** PROBLEMS TO SOLVE **
(1) Decide whether each statement below agrees with the passage on amending articles of incorporation. For each, answer yes or no and quote the deciding words of the passage. (a) Amending the articles of incorporation requires a two-thirds vote of the stockholders. (b) An amendment takes effect once the director of finance issues a certificate of amendment. (c) The articles of incorporation must list the corporate powers enumerated in the chapter.
(2) Continue the passage on amending articles of incorporation from the point where it stops.
--- Start DOCUMENT ---
2. It is not necessary to set out in the articles of incorporation any of the corporate powers enumerated in this chapter.
Amendment of articles, procedure--when effective.
(L. 1961 p. 157 § 8, A.L. 1963 p. 478)
371.090. 1. The articles of incorporation may be amended by a majority vote of the stockholders at any regular meeting or at a special meeting called for that purpose.
2. Articles of amendment signed by the president or vice president and attested by the secretary certifying to the amendment and its lawful adoption shall be executed, acknowledged and filed with the director of finance and, when approved by the state banking and savings and loan board, recorded with a certificate of the director of finance approving the articles of amendment, in the same manner as the original articles of incorporation. As soon as the director of finance issues his certificate of amendment the amendment is in effect.
Stockholders' meetings--election of directors--voting rights.
--- End DOCUMENT ---
--- Start DATASET ---
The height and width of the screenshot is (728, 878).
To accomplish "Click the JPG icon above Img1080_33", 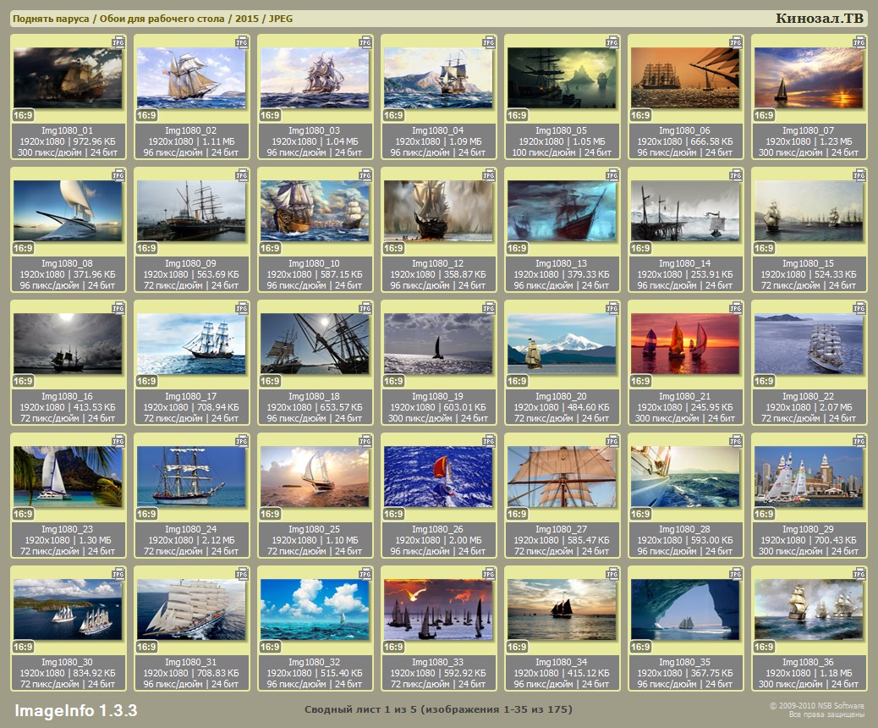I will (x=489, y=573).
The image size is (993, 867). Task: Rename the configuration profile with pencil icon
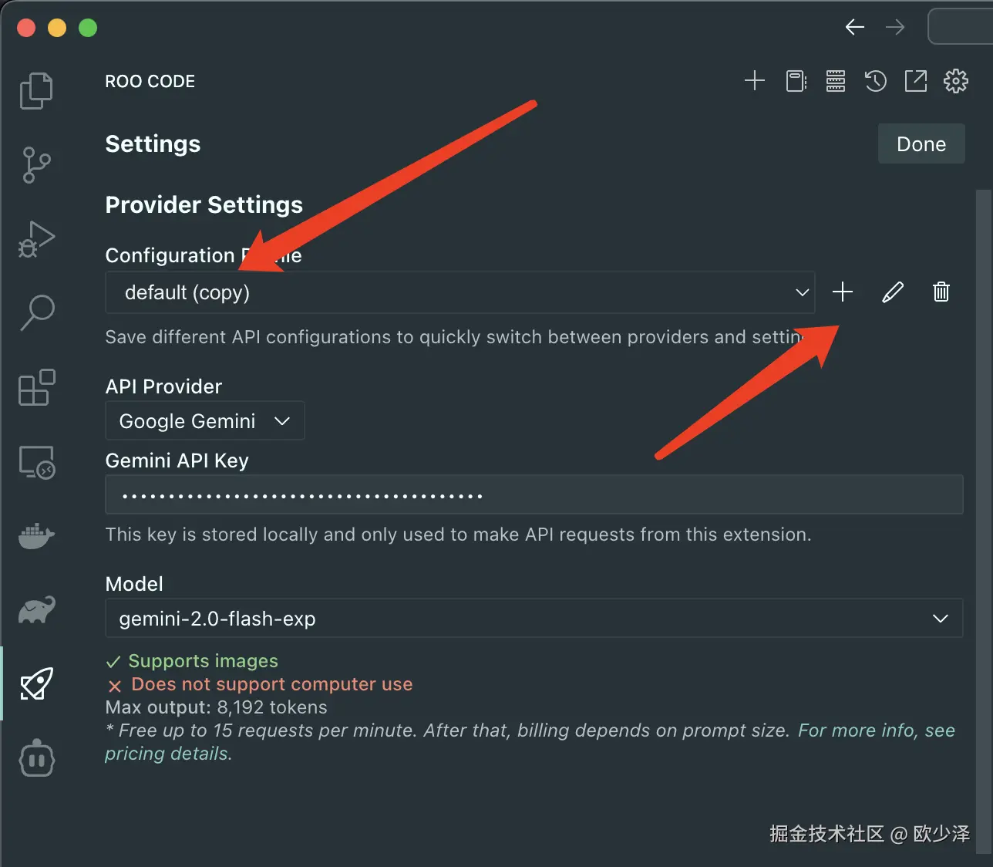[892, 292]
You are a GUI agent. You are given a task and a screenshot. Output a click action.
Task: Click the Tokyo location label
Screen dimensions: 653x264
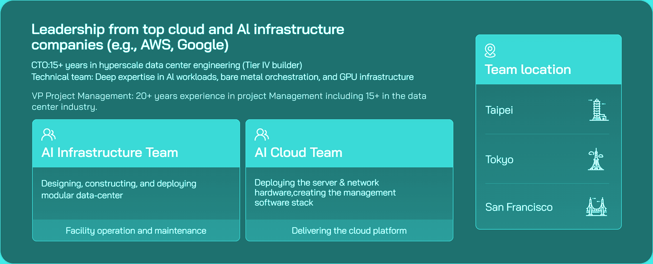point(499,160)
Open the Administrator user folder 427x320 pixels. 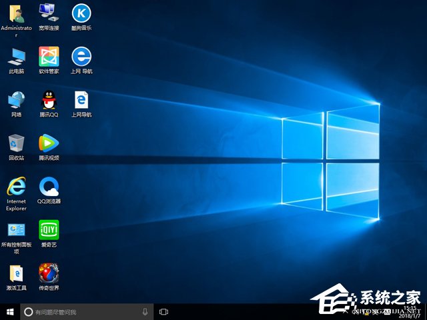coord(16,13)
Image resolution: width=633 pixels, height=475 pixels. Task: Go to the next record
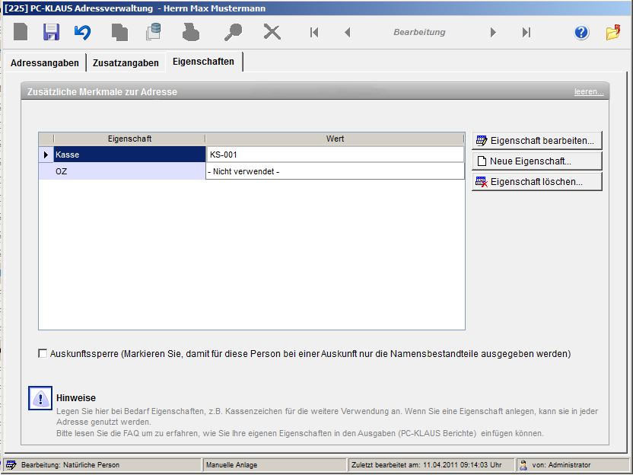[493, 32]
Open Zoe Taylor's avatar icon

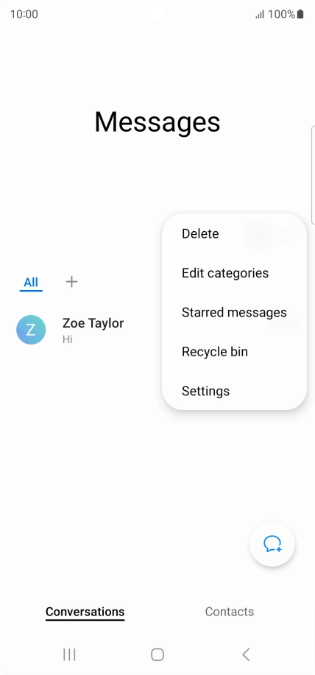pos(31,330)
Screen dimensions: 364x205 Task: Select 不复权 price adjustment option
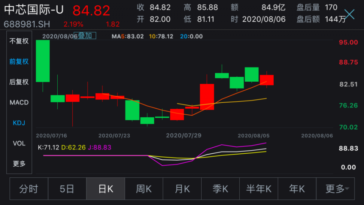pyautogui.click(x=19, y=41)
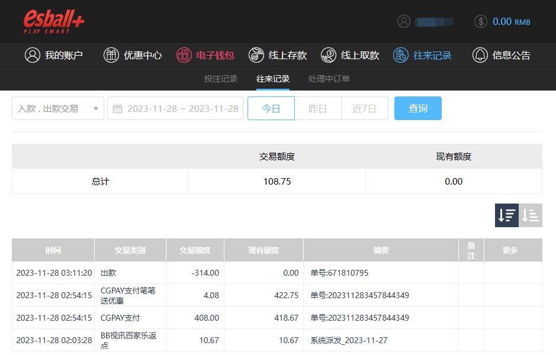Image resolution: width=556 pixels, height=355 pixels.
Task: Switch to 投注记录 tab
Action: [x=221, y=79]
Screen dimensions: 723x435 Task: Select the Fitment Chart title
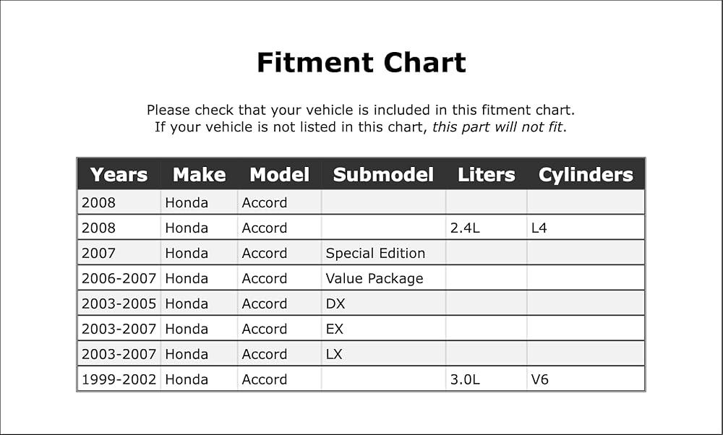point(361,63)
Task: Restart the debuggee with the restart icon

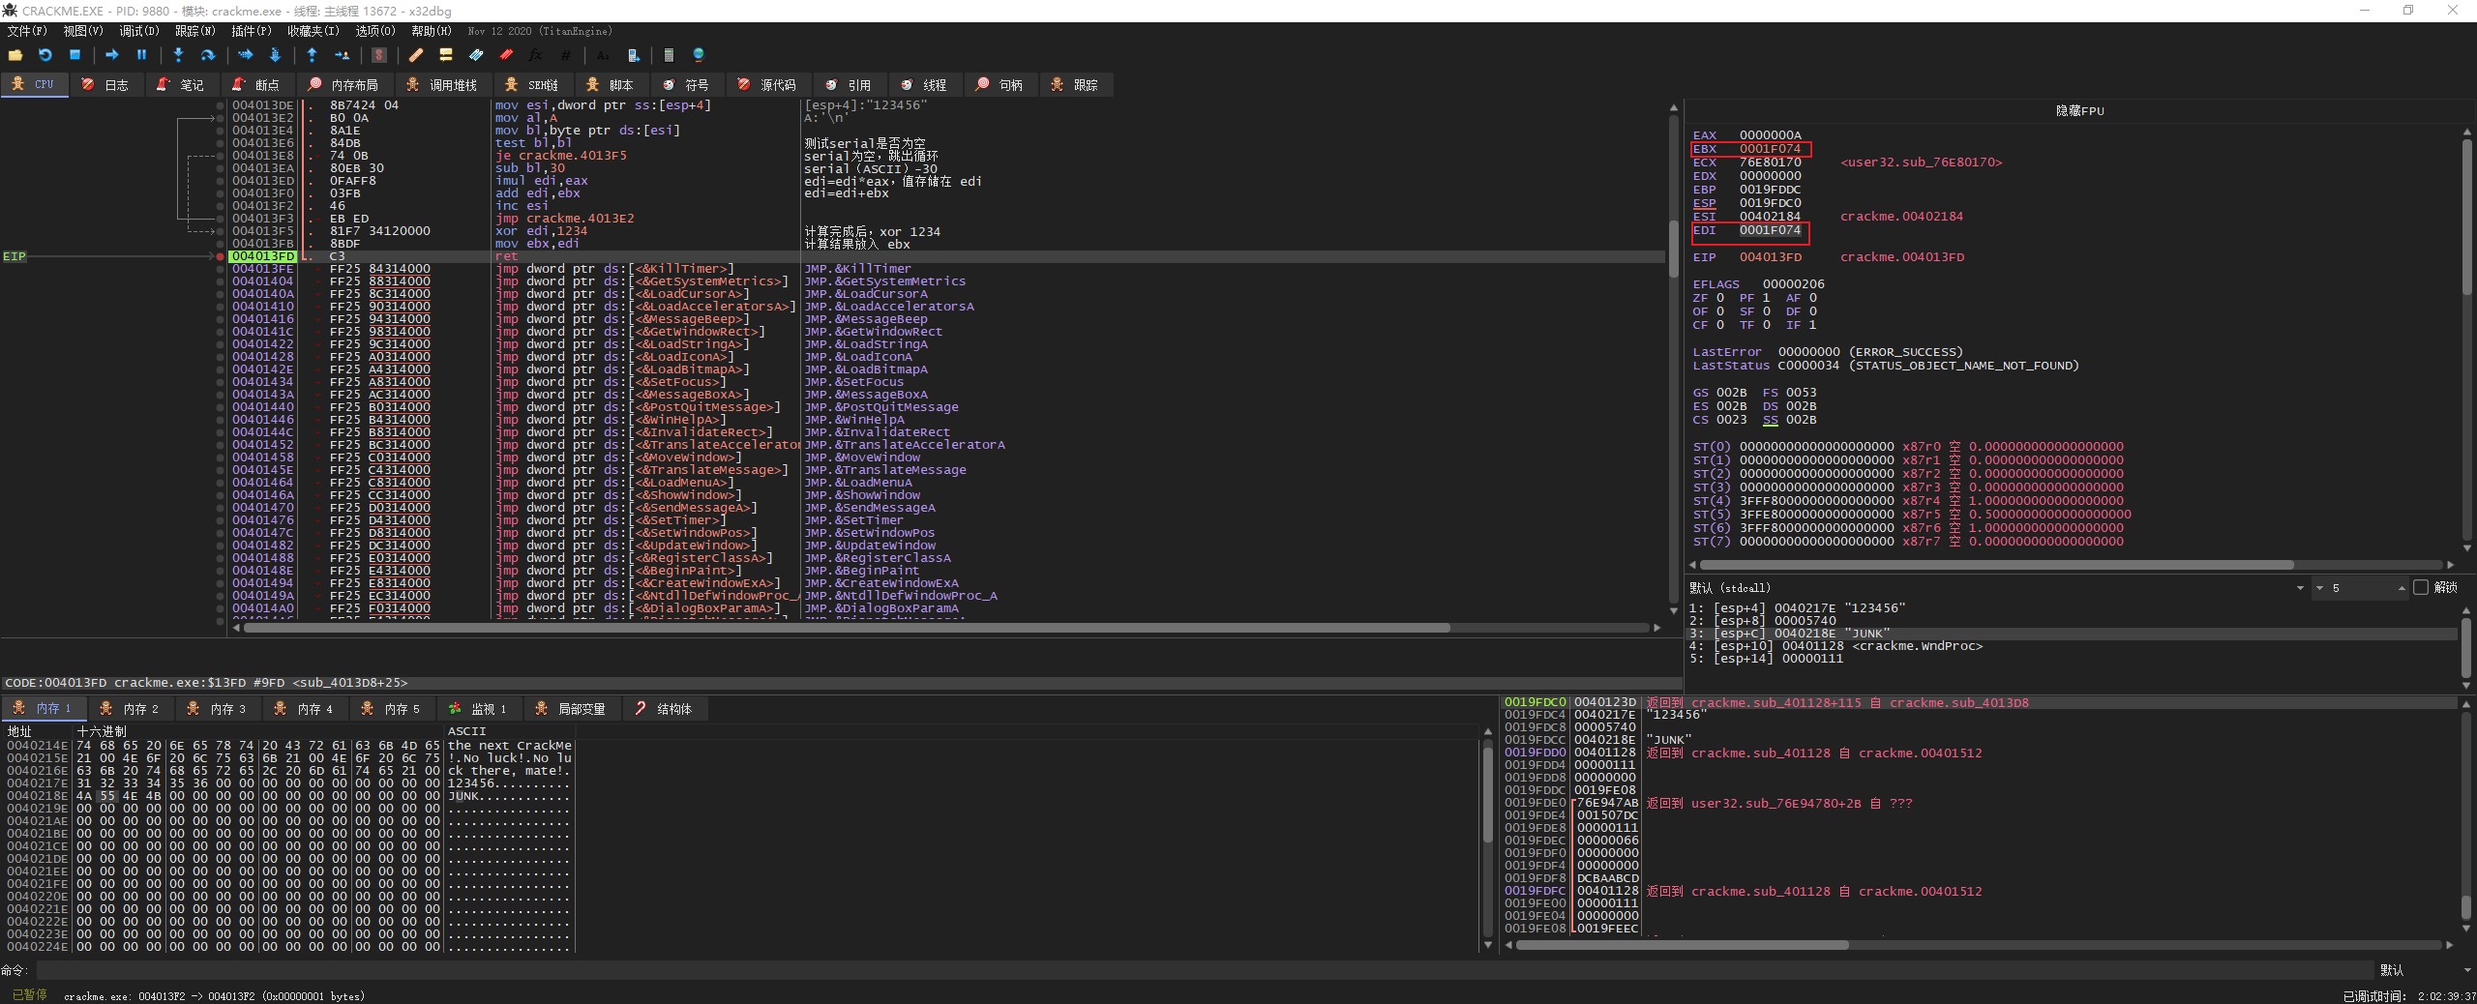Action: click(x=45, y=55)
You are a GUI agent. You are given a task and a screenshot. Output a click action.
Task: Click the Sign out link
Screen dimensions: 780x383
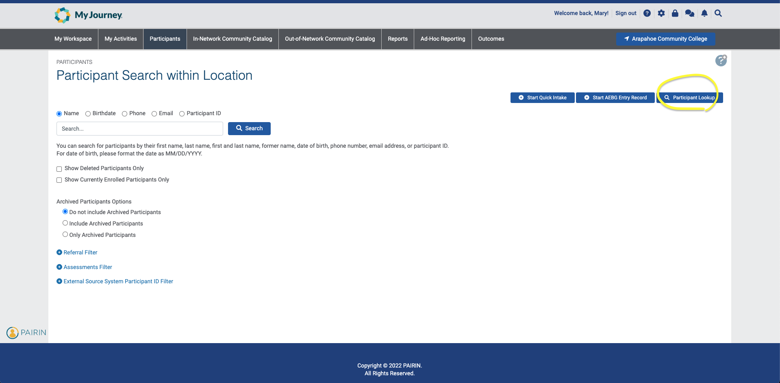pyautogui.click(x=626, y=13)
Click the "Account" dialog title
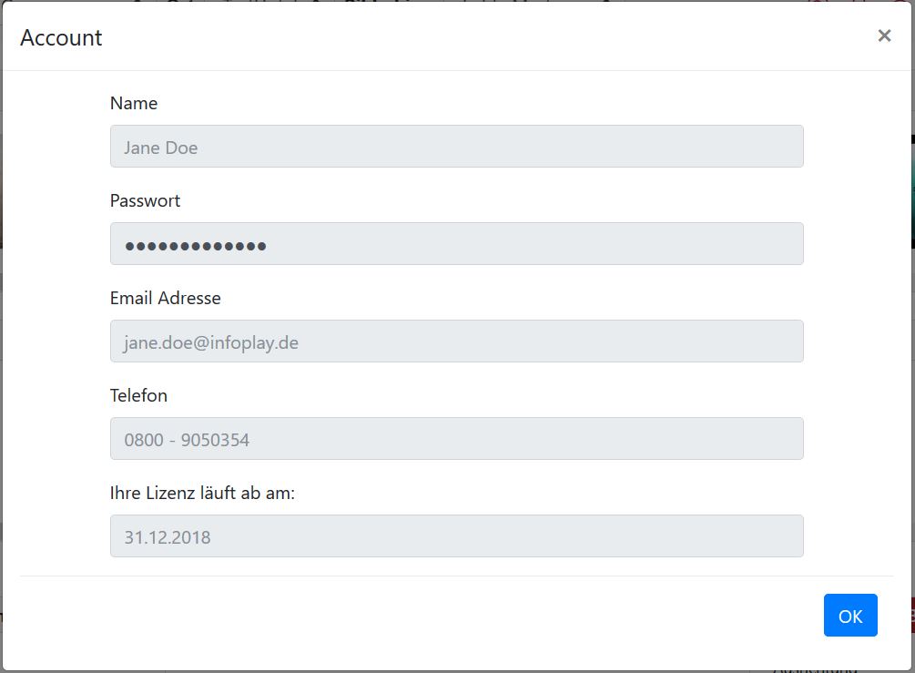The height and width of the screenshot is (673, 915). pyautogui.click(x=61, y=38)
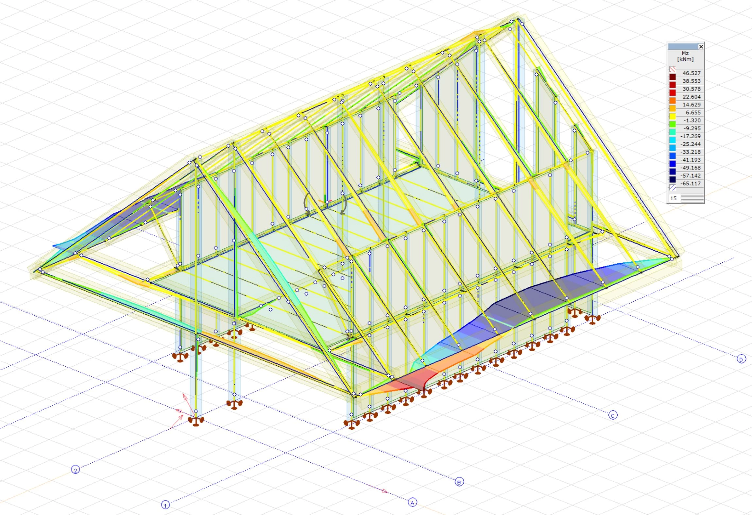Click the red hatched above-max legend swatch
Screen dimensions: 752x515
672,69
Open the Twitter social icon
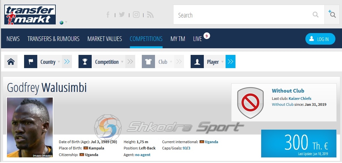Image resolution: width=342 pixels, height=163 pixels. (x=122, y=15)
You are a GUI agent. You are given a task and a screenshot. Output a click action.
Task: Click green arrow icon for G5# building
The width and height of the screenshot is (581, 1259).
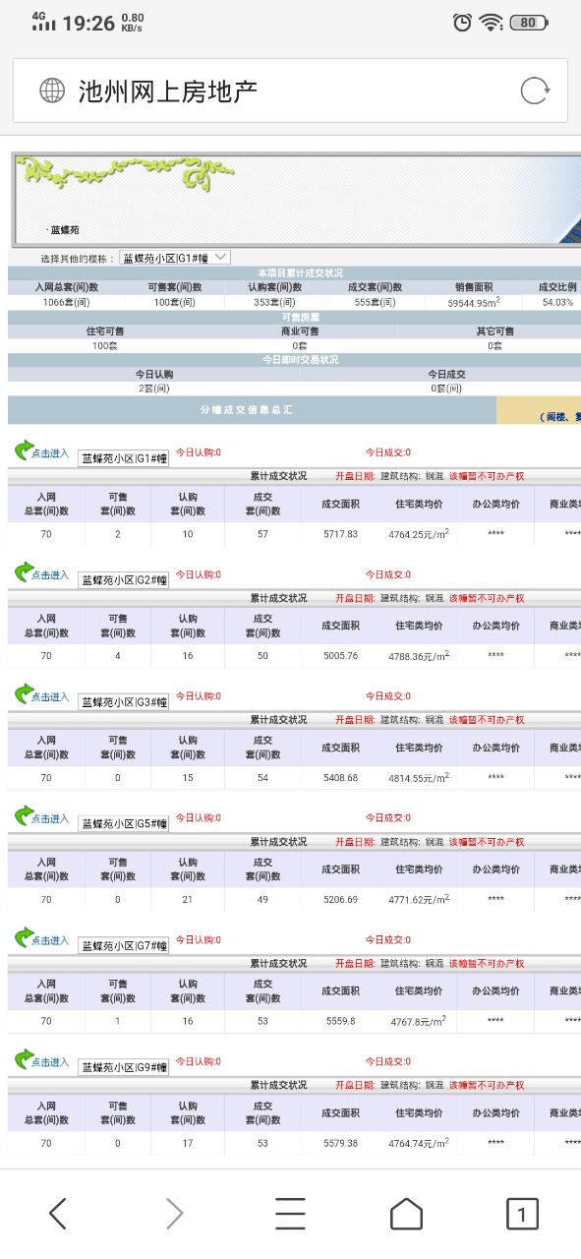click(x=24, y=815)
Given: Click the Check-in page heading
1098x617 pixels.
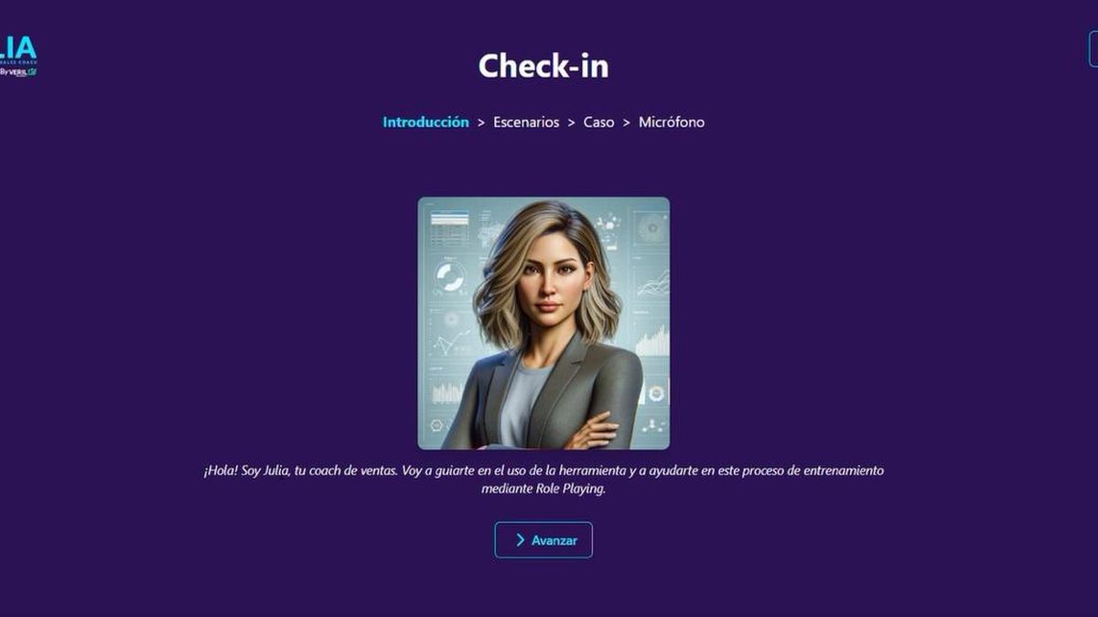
--- End DATASET ---
** EXPECTED OUTPUTS **
(1)
(a) No: "may be amended by a majority vote of the stockholders"
(b) Yes: "As soon as the director of finance issues his certificate of amendment the amendment is in effect."
(c) No: "It is not necessary to set out in the articles of incorporation any of the corporate powers enumerated in this chapter."

(2)
(L. 1961 p. 157 § 13, A.L. 1963 p. 478, A.L. 2011 H.B. 464)
371.100. 1. The first annual meeting shall be held on a date fixed by the first board of directors and shall be held as soon as practicable after twenty-five thousand dollars of the capital stock of the corporation has been paid into its treasury. The first and subsequent annual meetings of stockholders shall be called as provided in the bylaws of the corporation.
2. At the first annual meeting, and at each annual meeting thereafter, the directors shall be elected by vote of the stockholders. At all meetings, annual or special, of stockholders for whatever purpose held, stockholders shall have one vote for each share of stock owned. Stockholders shall have the right to vote cumulatively in all elections of directors.
Board of directors to manage corporation--number, terms.
(L. 1961 p. 157 § 9, A.L. 1963 p. 478)
371.110. 1. The management of the affairs of the corporation shall be administered by a board of directors. In the first instance, the directors, not less than nine, shall be elected by the incorporators to serve until the first annual meeting. Thereafter, the board of directors shall be composed of not less than fifteen persons who shall be residents of this state. Each congressional district shall have at least one director and not more than two directors shall be residents of any one congressional district.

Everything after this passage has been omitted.